══ Extrait de page

Quelle analyse proposer de ces deux axes d’évolution ? En amont d’une tentative de réponse, observons simplement que, comme nous avons déjà eu l’occasion de le repérer, le développement de ces possibilités techniques se fait sans aucune contestation forte. Autrement dit, elles vont de soi et ne méritent aucune critique. Et pourtant il serait bon de parfois s’interroger sur les effets indirects potentiels de certaines des fonctionnalités proposées. Les temps actuels portent davantage la critique sur d’autres objets que sur ceux du progrès technique. Et pourtant il ne faudrait pas oublier combien ces objets façonnent notre vie de tous les jours, du travail à la maison en passant par l’école… Comme nous le soulignions aussi la tentation de la critique des usages pourrait avoir affaiblit celle des techniques… Nous y reviendrons en fin de ce billet.

════
══ Données disponibles

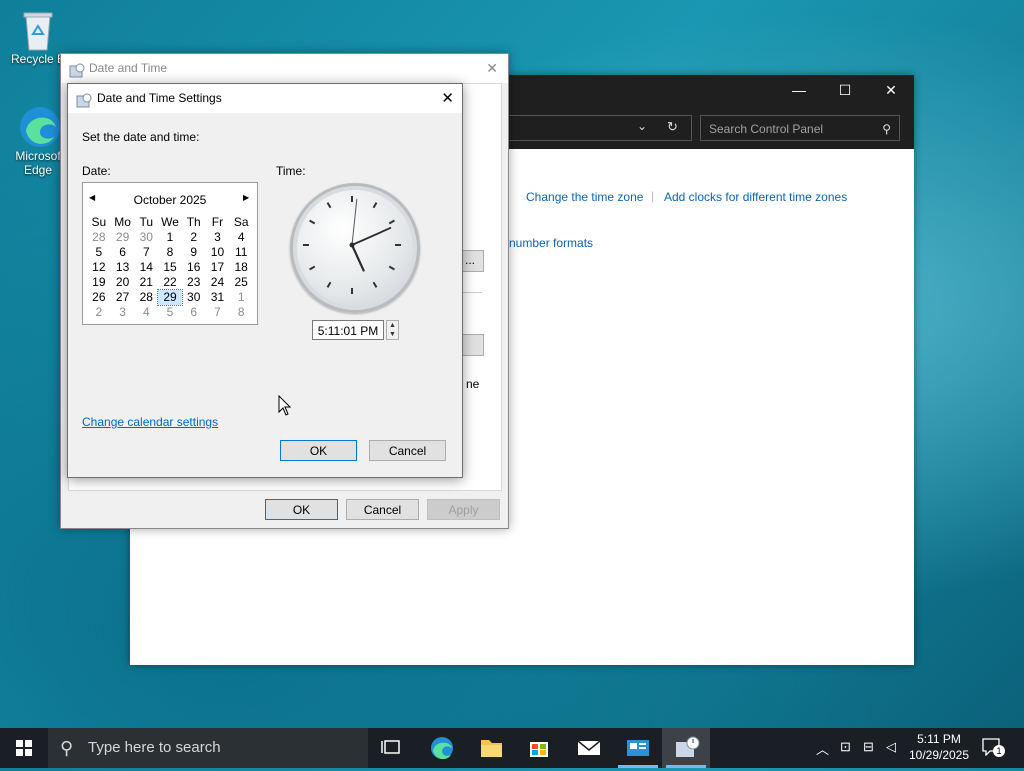 This screenshot has height=771, width=1024. Describe the element at coordinates (589, 748) in the screenshot. I see `mail-button` at that location.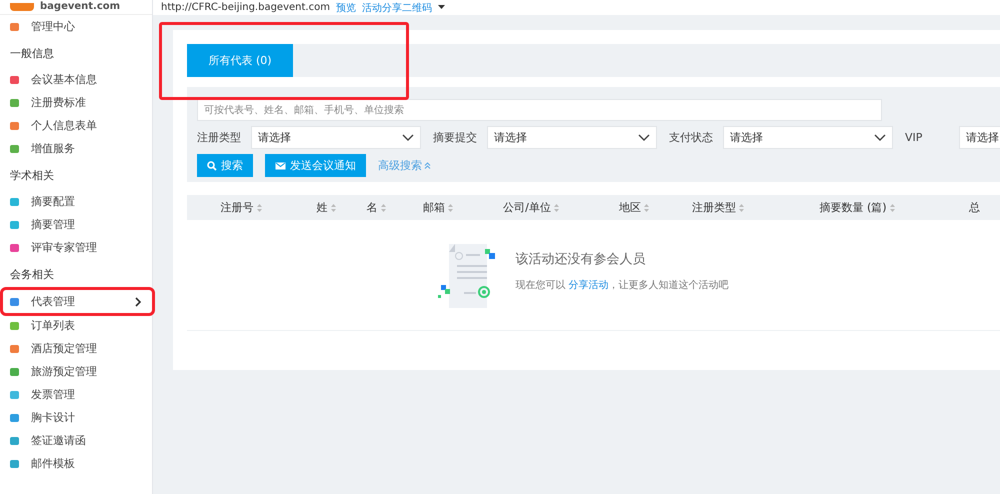 The image size is (1000, 494). I want to click on sidebar-item: 摘要配置, so click(74, 202).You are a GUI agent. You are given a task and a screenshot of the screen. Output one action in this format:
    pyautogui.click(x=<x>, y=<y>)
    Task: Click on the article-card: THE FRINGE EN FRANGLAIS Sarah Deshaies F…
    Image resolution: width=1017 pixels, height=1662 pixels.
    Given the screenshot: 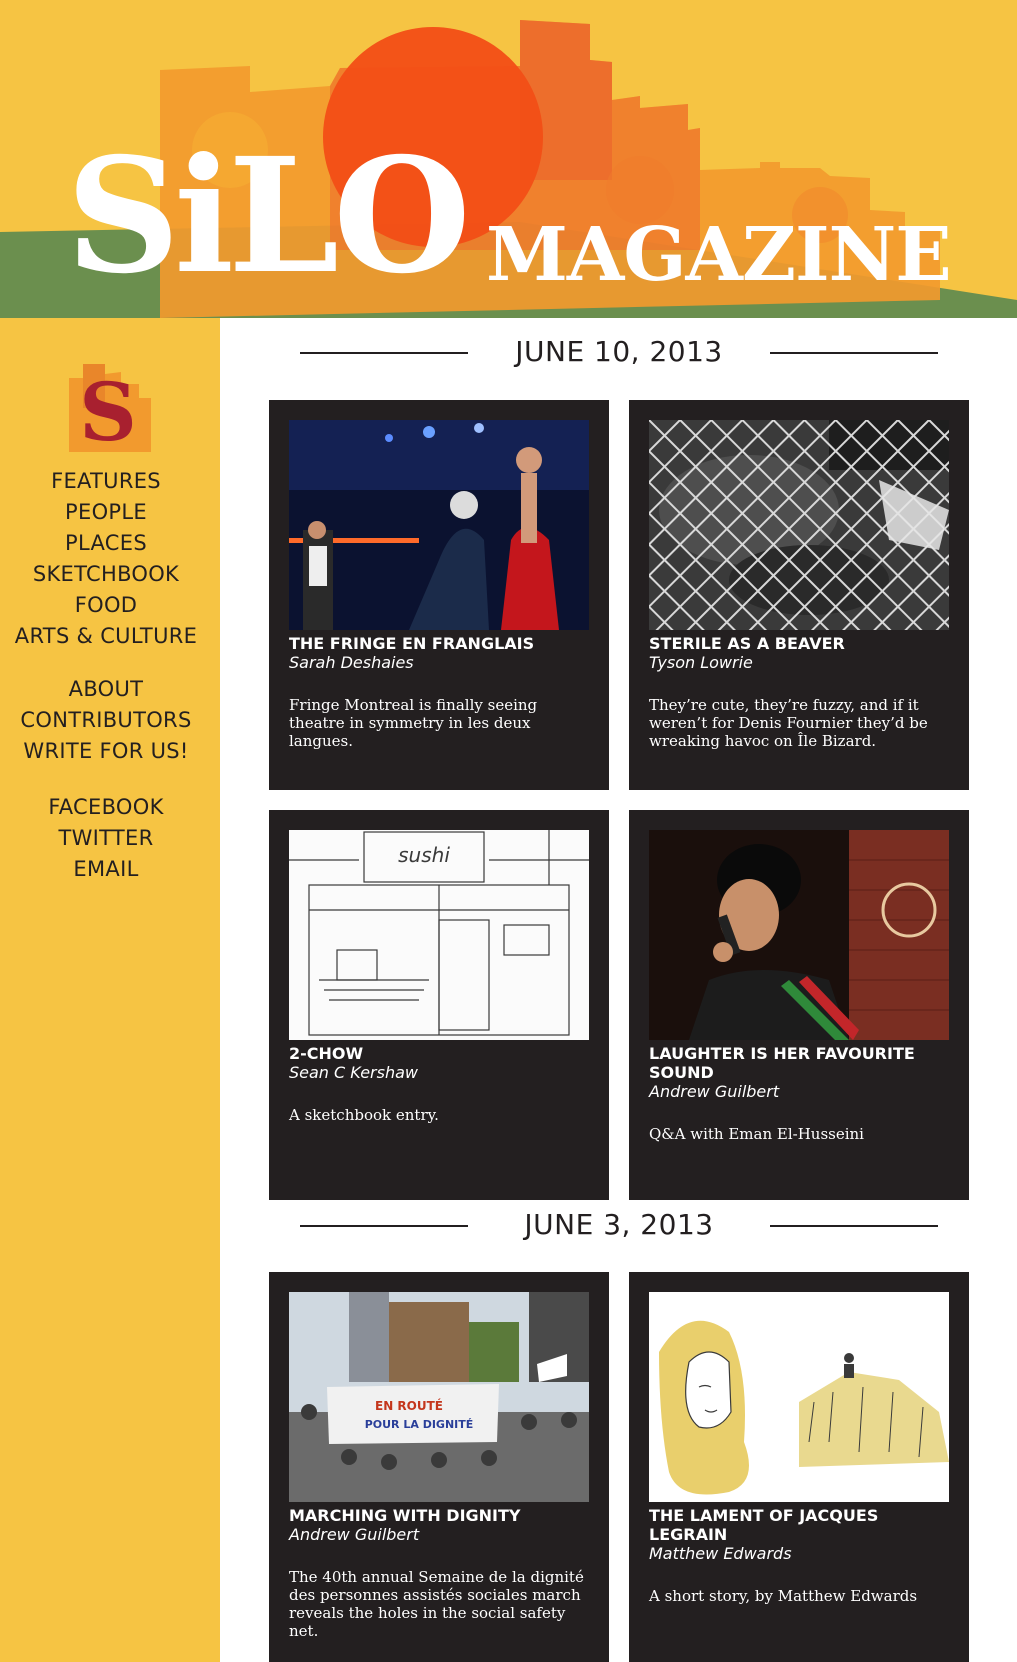 What is the action you would take?
    pyautogui.click(x=439, y=595)
    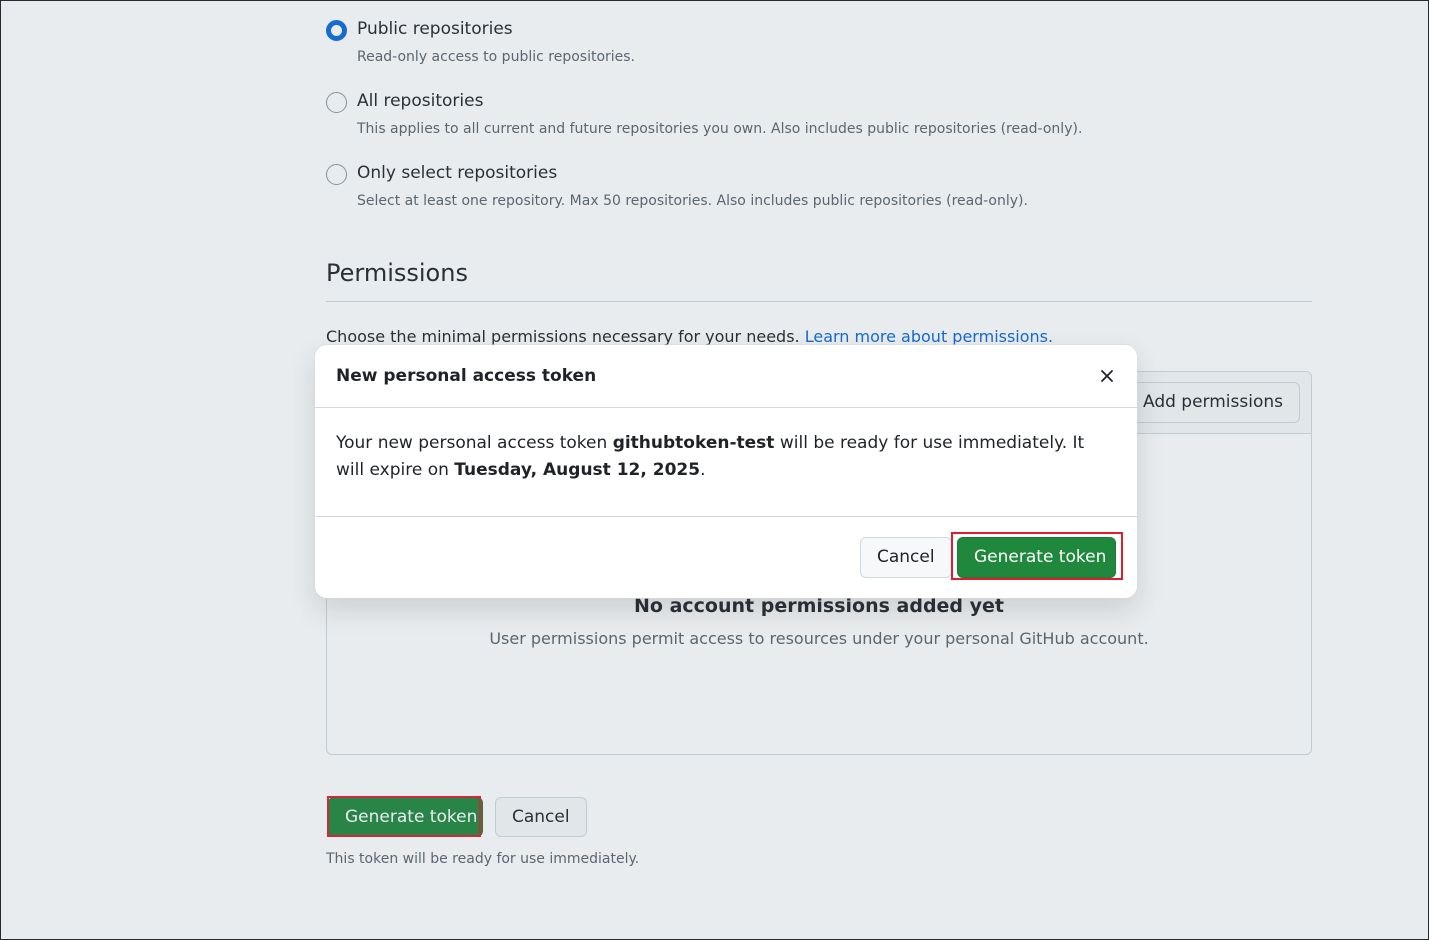  What do you see at coordinates (726, 557) in the screenshot?
I see `dialog-footer: Cancel Generate token` at bounding box center [726, 557].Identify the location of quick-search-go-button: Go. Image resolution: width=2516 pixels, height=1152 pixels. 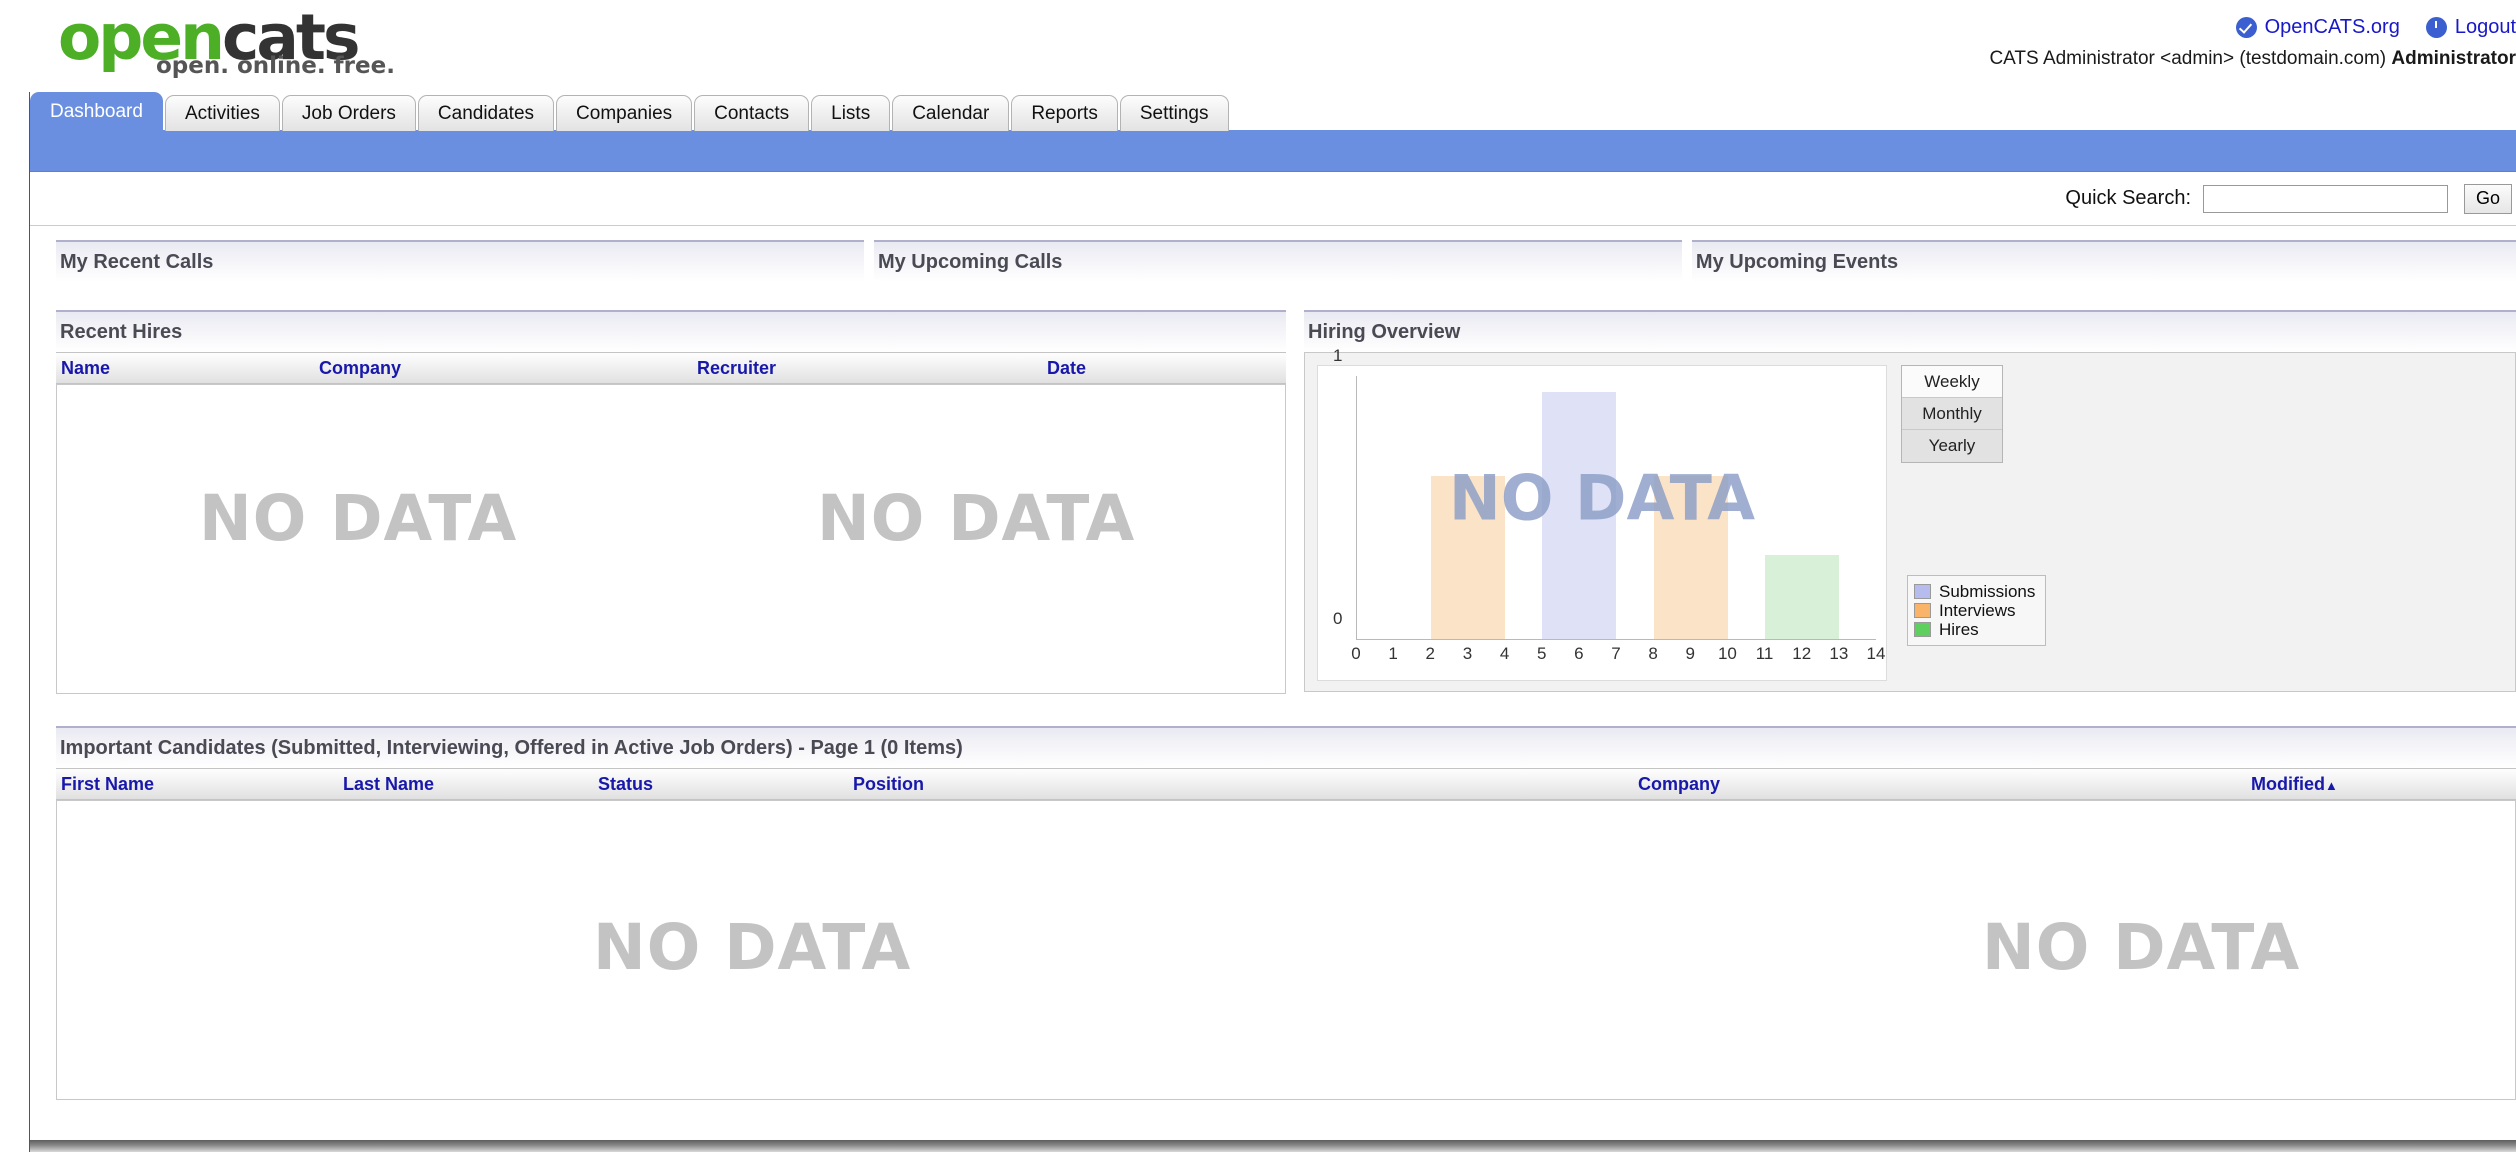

════

Votre consigne:
Pouvez-vous réécrire tout le passage de l'extrait sur la critique du progrès technique, depuis « Quelle analyse proposer » jusqu'à « de ce billet. », en y remplaçant « fonctionnalités » par « options » ?

Corrigé:
Quelle analyse proposer de ces deux axes d’évolution ? En amont d’une tentative de réponse, observons simplement que, comme nous avons déjà eu l’occasion de le repérer, le développement de ces possibilités techniques se fait sans aucune contestation forte. Autrement dit, elles vont de soi et ne méritent aucune critique. Et pourtant il serait bon de parfois s’interroger sur les effets indirects potentiels de certaines des options proposées. Les temps actuels portent davantage la critique sur d’autres objets que sur ceux du progrès technique. Et pourtant il ne faudrait pas oublier combien ces objets façonnent notre vie de tous les jours, du travail à la maison en passant par l’école… Comme nous le soulignions aussi la tentation de la critique des usages pourrait avoir affaiblit celle des techniques… Nous y reviendrons en fin de ce billet.